_TASK DIRECTIONS_. Which lines in the records below contain the word "Functors"? Copy each one out.

Saved entries:
----------------------------------------

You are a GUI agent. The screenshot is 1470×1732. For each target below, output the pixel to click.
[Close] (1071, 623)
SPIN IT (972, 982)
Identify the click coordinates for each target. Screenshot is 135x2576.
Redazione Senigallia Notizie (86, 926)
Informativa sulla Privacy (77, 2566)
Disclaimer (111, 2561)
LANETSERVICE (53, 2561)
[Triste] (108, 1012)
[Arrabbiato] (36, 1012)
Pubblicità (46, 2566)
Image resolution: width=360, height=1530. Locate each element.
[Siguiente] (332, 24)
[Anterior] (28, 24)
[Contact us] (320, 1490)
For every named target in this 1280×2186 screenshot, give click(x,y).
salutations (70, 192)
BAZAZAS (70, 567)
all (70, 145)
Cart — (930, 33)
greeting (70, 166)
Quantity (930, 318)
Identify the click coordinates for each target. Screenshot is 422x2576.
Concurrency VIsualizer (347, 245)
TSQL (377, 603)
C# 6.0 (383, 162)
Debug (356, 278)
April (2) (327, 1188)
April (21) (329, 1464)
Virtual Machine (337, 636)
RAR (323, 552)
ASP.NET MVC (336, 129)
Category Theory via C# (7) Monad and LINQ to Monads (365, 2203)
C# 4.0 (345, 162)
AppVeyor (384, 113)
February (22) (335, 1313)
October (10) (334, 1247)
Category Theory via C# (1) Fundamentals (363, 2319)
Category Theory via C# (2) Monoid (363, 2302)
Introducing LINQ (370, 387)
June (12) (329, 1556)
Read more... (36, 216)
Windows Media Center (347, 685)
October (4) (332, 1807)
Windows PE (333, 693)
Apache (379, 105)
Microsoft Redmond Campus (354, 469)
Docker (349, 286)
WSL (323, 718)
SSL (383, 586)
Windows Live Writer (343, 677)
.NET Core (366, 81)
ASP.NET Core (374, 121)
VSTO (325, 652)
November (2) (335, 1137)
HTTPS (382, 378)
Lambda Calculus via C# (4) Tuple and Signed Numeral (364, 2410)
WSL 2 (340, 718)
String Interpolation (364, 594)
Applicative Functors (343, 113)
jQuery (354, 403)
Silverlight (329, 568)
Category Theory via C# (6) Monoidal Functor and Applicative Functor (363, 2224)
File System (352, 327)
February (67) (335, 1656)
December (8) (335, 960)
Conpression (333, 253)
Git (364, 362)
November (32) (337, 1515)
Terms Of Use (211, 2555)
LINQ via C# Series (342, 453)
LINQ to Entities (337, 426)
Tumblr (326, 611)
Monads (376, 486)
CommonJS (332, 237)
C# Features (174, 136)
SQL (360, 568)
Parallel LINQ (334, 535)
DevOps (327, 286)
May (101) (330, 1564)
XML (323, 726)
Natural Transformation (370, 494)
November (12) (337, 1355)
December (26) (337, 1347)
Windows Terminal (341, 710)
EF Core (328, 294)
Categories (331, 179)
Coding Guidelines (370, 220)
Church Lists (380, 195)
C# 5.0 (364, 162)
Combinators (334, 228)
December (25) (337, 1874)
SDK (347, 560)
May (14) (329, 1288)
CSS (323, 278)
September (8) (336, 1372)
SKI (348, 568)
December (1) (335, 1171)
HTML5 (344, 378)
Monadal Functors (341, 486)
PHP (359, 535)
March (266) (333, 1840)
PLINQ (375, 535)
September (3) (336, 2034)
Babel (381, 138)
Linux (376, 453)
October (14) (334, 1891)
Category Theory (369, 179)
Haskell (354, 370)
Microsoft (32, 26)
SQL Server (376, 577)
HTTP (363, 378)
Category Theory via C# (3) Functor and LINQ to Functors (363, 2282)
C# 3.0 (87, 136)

----------------------------------------

_ANSWER_.
Applicative Functors (343, 113)
Monadal Functors (341, 486)
Category Theory via C# (3) Functor and LINQ to Functors (363, 2282)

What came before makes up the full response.